Na geração de energia elétrica, a expectativa é que as fontes renováveis tenham participação menor, segundo o Plano Setorial de Produção de Energia. Considerados não apenas o Sistema Interligado Nacional (SIN), mas também os sistemas isolados, a importação de eletricidade e a autoprodução não-injetada na rede, a matriz elétrica brasileira é 88,2% renovável, segundo dados do Balanço Energético Nacional. Porém as metas do Plano Clima são de 82,7% de renovabilidade em 2030 e algo entre 82,7% e 86,1% em 2035. Ou seja, a matriz elétrica brasileira ficará menos limpa segundo o Plano Clima.
“Com uma matriz elétrica que recua em percentual de fontes renováveis e uma matriz energética sem indicação clara de abandono gradual dos combustíveis fósseis até 2035, seria possível perguntar: que transição energética é essa?”, questiona o relatório.
A peça-chave na transição energética brasileira é a produção de biocombustíveis. Ela tem investimentos estimados em R$ 110 bilhões entre 2025 e 2035, segundo estudos da Empresa de Pesquisa Energética (EPE), para o Plano Decenal 2035. A maior parcela desses investimentos teria como destino a produção de combustível sustentável de aviação (SAF) e hidrogênio de baixa emissão de carbono, a expansão de canaviais (mantendo a cana-de-açúcar como principal matéria-prima para a produção de etanol) e também a produção de etanol de milho.
Indústria cresce no bolo das emissões brasileiras
O Plano Clima prevê que as emissões da indústria brasileira aumentem até 11% até 2030 e entre 13% e 34% até 2035, comparadas aos níveis de 2022, incluindo a queima de combustíveis fósseis do setor, aumentando a participação do setor no total de emissões do país. As metas setoriais da indústria parecem não estar de acordo com a política industrial lançada em 2024, conhecida como Nova Indústria Brasil (NIB), mostra o estudo do Instituto Talanoa.
Resíduos: de problema a parte da solução
No Plano Clima, o setor de Resíduos é um dos setores que devem apresentar queda nas emissões no período até 2035, entre 12% e 19%. É apontado como parte da solução para a transição energética. Entre as metas do Plano Setorial de Resíduos, estão aproveitar energeticamente 45% do biogás gerado em aterros sanitários e 25% do biogás gerado em estações de tratamento de efluentes sanitários domésticos até 2035. O uso desse biogás ajuda na substituição de combustíveis de origem fóssil.
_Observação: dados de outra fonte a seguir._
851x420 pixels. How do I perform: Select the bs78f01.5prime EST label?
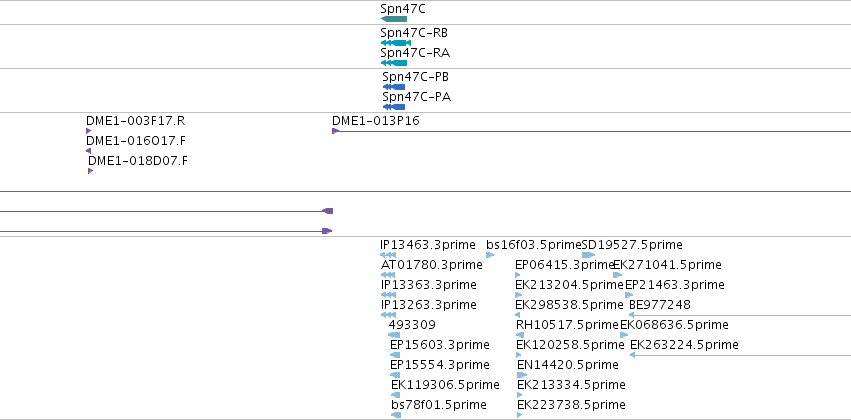pyautogui.click(x=439, y=405)
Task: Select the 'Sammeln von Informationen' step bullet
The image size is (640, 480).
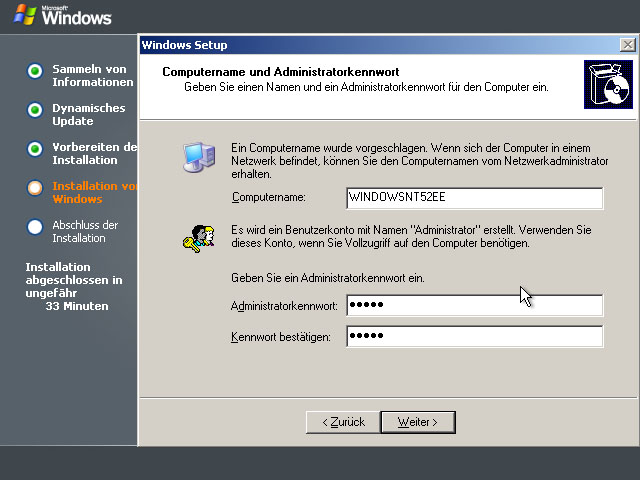Action: (35, 70)
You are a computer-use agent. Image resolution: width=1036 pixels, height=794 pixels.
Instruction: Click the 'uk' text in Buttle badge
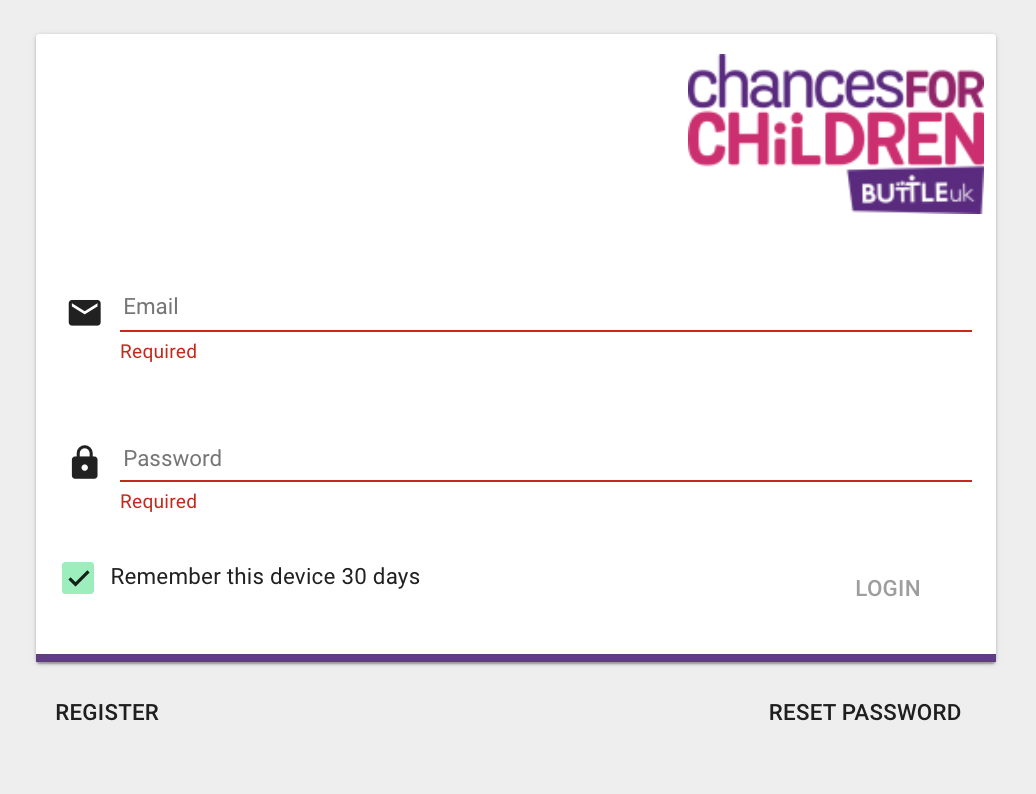point(961,192)
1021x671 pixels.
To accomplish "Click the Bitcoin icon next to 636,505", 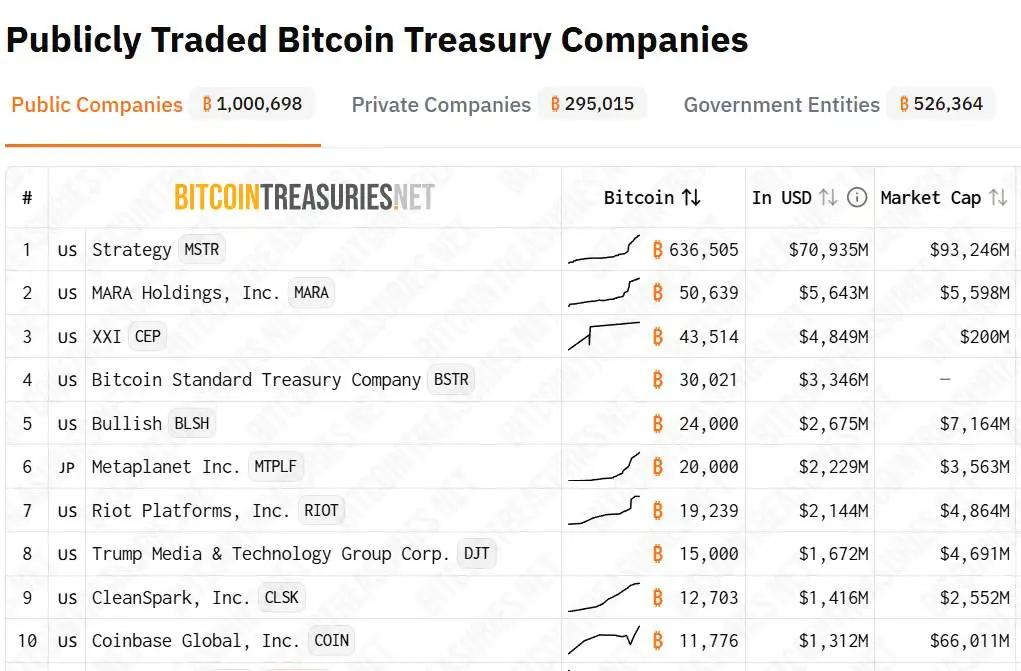I will (x=658, y=250).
A alta vulnerabilidade do Brasil à mudança do clima
Diante da urgência em lidar com os impactos das mudanças climáticas e da grande lacuna de financiamento para esse tipo de projeto, o Instituto Talanoa reforça a necessidade de alinhamento dos investimentos públicos à resiliência climática.
O relatório do Talanoa classifica como um avanço notável na agenda de adaptação a seleção de 581 municípios considerados prioritários, que contarão com capacitação em 2026 para elaborar seus planos locais de adaptação. Feita em conjunto com os governos de 26 Estados e do Distrito Federal, a seleção engloba quase 53 milhões de habitantes, ou cerca de 26% da população brasileira.
Governança precisa avançar
A política climática vem sendo conduzida desde 2023 de forma transversal, por meio do Conselho Interministerial sobre Mudança do Clima (CIM). O Instituto Talanoa avalia que o CIM teve um papel fundamental na elaboração do Plano Clima, mas que a implementação da política climática daqui para a frente requer uma estrutura mais robusta de governança, que permita avançar na articulação e capacitação com entes federativos e em mecanismos de monitoramento e avaliação, além de manter alinhamento com evidências científicas.